A sudden gust, stronger than the others, caught up the manuscript and bore
it toward the window. I followed the flying sheets in desperation, but they were
gone before I reached the demolished panes. Then I remembered my old wish to
gaze from this window, the only window in the Rue d’Auseil from which one might
see the slope beyond the wall, and the city outspread beneath. It was very dark,
but the city’s lights always burned, and I expected to see them there amidst the
rain and wind. Yet when I looked from that highest of all gable windows, looked
while the candles sputtered and the insane viol howled with the night-wind, I
saw no city spread below, and no friendly lights gleamed from remembered
streets, but only the blackness of space illimitable; unimagined space alive
with motion and music, and having no semblance of anything on earth. And as I
stood there looking in terror, the wind blew out both the candles in that
ancient peaked garret, leaving me in savage and impenetrable darkness with chaos
and pandemonium before me, and the demon madness of that night-baying viol
behind me.
I staggered back in the dark, without the means of striking a light,
crashing against the table, overturning a chair, and finally groping my way to
the place where the blackness screamed with shocking music. To save myself and
Erich Zann I could at least try, whatever the powers opposed to me. Once I
thought some chill thing brushed me, and I screamed, but my scream could not be
heard above that hideous viol. Suddenly out of the blackness the madly sawing
bow struck me, and I knew I was close to the player. I felt ahead, touched the
back of Zann’s chair, and then found and shook his shoulder in an effort to
bring him to his senses.
He did not respond, and still the viol shrieked on without slackening. I
moved my hand to his head, whose mechanical nodding I was able to stop, and
shouted in his ear that we must both flee from the unknown things of the night.

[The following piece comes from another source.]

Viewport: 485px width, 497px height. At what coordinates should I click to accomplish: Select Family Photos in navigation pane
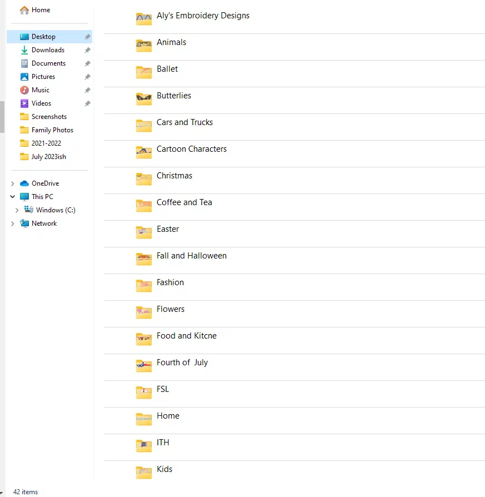[x=52, y=130]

But he neither answered me nor abated the frenzy of his unutterable music, while
all through the garret strange currents of wind seemed to dance in the darkness
and babel. When my hand touched his ear I shuddered, though I knew not why—knew
not why till I felt the still face; the ice-cold, stiffened, unbreathing face
whose glassy eyes bulged uselessly into the void. And then, by some miracle,
finding the door and the large wooden bolt, I plunged wildly away from that
glassy-eyed thing in the dark, and from the ghoulish howling of that accursed
viol whose fury increased even as I plunged.

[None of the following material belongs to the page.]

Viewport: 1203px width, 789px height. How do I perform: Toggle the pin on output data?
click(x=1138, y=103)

Leaping, floating, flying down those endless stairs through the dark house;
racing mindlessly out into the narrow, steep, and ancient street of steps and
tottering houses; clattering down steps and over cobbles to the lower streets
and the putrid canyon-walled river; panting across the great dark bridge to the
broader, healthier streets and boulevards we know; all these are terrible
impressions that linger with me. And I recall that there was no wind, and that
the moon was out, and that all the lights of the city twinkled.
Despite my most careful searches and investigations, I have never since been
able to find the Rue d’Auseil. But I am not wholly sorry; either for this or for
the loss in undreamable abysses of the closely-written sheets which alone could
have explained the music of Erich Zann.